7.1 Format of the SOUND resource
by Lance Ewing
<be@ihug.co.nz>
Last updated: 18 August 1997
NOTE: The original version of this document did not cover
every aspect of the sound format. It made no mention that the
volume control and noise voice were also part of AGI's sound
format. It turns out that the data contained in a sound resource
is so much like the data sent to the PCjr's T1 chip that I have
included a lot of Peter Nortons T1 sound chip section from the
"Programmers Guide to the IBM PC".
INTRODUCTION
Most people who think of AGI games remember that they played
their music and sounds over the PC speaker. What they may not
know is that all sounds are composed of four parts, one which is
the melody, two which are accompaniment, and the final one being
noise. The IBM PC can only play one note at a time so all AGI
games for the PC play the melody by itself. The other three parts
are still included in the data though because some PC comptibles,
including the IBM PCjr, have more than one sound generator.
HISTORY
According to Donald B. Trivette author of 'The Official Book
of King's Quest', a year before the IBM PCjr was announced IBM
asked Sierra to create a game that would show off the new
computers color graphics capabilities. IBM supplied the company
with a prototype Junior, and Roberta set to work designing a new
type of adventure game. The game produced was called King's
Quest. This is important because the IBM PCjr had a different
method of sound generation than the IBM compatibles of today. The
sound data was stored to make it easy to send to the Juniors
sound generators. This format appears to have remained right
through the AGI games up until 1989-90 when SCI took over even
though the PCjr had long since been surpassed by the 286, and
386.
SOUND AND THE IBM PCjr
The best known source of sound in the Junior is the TI
SN76496A sound generator chip. This source has four separate
sound voices. Three of these are tone generators and the fourth
is a noise source. All four voices have an independent volume
control, providing an evenly graduated set of 15 volume levels,
plus a zero volume (off). Each of the three pure voices has an
independently selected frequency. The noise voice has three
preselected frequencies and a fourth option, which borrows the
frequency of the third pure voice. The data stored in the AGI
games is designed to be sent to these four voices.
THE TONE GENERATIONS
A tone is produced on a voice by passing the sound chip a
3-bit register address and then a 10-bit frequency divisor. The
register address specifies which voice the tone will be produced
on. This is done through port 192 on the IBM PCjr by sending it 2
bytes in the following format:
First Byte
7 6 5 4 3 2 1 0
1 . . . . . . . Identifies first byte (command byte)

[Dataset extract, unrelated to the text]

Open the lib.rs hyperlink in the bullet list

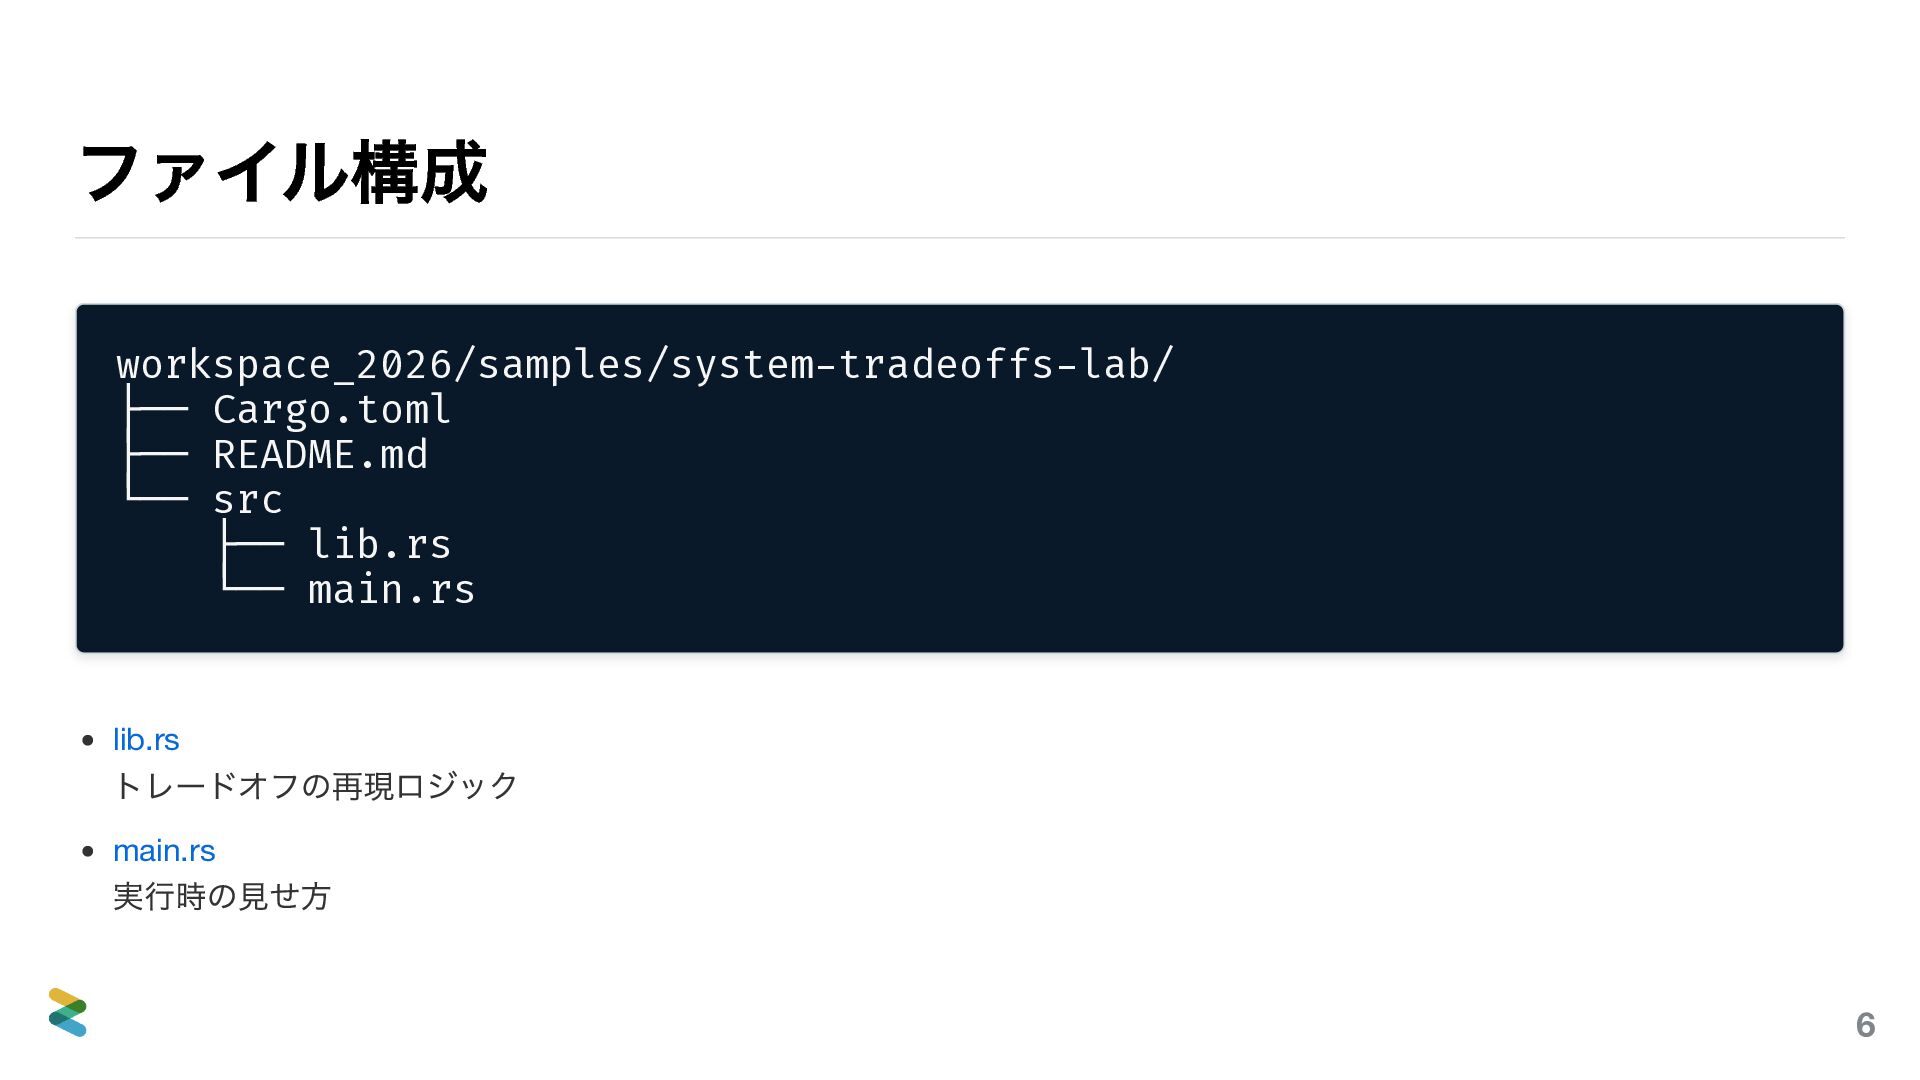click(x=146, y=740)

. R0 R1 R2 . . . . Register number in T1 chip (0, 2, 4).
. . . . F6 F7 F8 F9 4 of 10-bits in frequency count.
Second Byte
7 6 5 4 3 2 1 0
0 . . . . . . . Identifies second byte (completing byte)
. X . . . . . . Unused, ignored.
. . F0 F1 F2 F3 F4 F5 6 of 10-bits in frequency count.
Register Addresses:
R0 R1 R2
0 0 0 Holds voice 1 frequency number.
0 1 0 Holds voice 2 frequency number.
1 0 0 Holds voice 3 frequency number.
The actual frequency produced is the 10-bit frequency divisor
given by F0 to F9 divided into 1/32 of the system clock frequency
(3.579 MHz) which turns out to be 111,860 Hz. Keeping all this in
mind, the following is the formula for calculating the frequency:
F = 111860 / (((Byte-2 AND 0x3F) * 16) + (Byte-1 MOD 16));
Note: The order of the bytes are reversed for AGI sound data.
ATTENUATION
Each voice in the T1 sound chip has an independent sound-level
control, which is calculated in terms of decibels of attenuation,
or softening. There are four bits uses to control the volume.
These bits, labeled A0 through A3, can be set independently or
added together to produce sixteen volume levels as shown below.
A0 A1 A2 A3 Value Attenuation (decibels)
. . . 1 1 2
. . 1 . 2 4
. 1 . . 4 8
1 . . . 8 16
1 1 1 1 Volume off
When a bit is set on, the sound is attenuated (reduced) by a
specific amount: either 2, 4, 8, or 16 decibels. When all four
bits are set on, the sound is turned completely off. When all
four bits are off, the sound is at
its fullest volume.
The attenuation is set by sending a byte of the following
format to the T1 sound chip:
7 6 5 4 3 2 1 0
1 . . . . . . . Identifies first byte (command byte)
. R0 R1 R2 . . . . Register number in T1 chip (1, 3, 5, or 7).
. . . . A0 A1 A2 A3 4 attenuation bits
Register Addresses:
R0 R1 R2
0 0 1 Holds voice 1 attenuation.
0 1 1 Holds voice 2 attenuation.
1 0 1 Holds voice 3 attenuation.
1 1 1 Holds noise voice attenuation.
THE NOISE GENERATOR
There are two modes for the noise operation, besides the four
frequency selections. One, called periodic noise, produces a
steady sound; the other, called white noise, produces a hissing
sound. These two modes are controlled by a bit known as the FB
bit. When FB is 0, the periodic noise is generated; when FB is 1,
the white noise is produced.
Two bits, known as NF0 and NF1, control the frequency at which
the noise generator works. Three of the four possible
combinations of NF0 and NF1 set an independent noise frequency
based on the timer. The fourth combination borrows the frequency
from the third of the three pure voices made by the tone
generators.
NF0 NF1 Noise Frequency
0 0 1,193,180 / 512 = 2330
0 1 1,193,180 / 1024 = 1165
1 0 1,193,180 / 2048 = 583
The noise frequency is set by sending a byte of the following
format to the T1 sound chip:
7 6 5 4 3 2 1 0
1 . . . . . . . Identifies first byte (command byte)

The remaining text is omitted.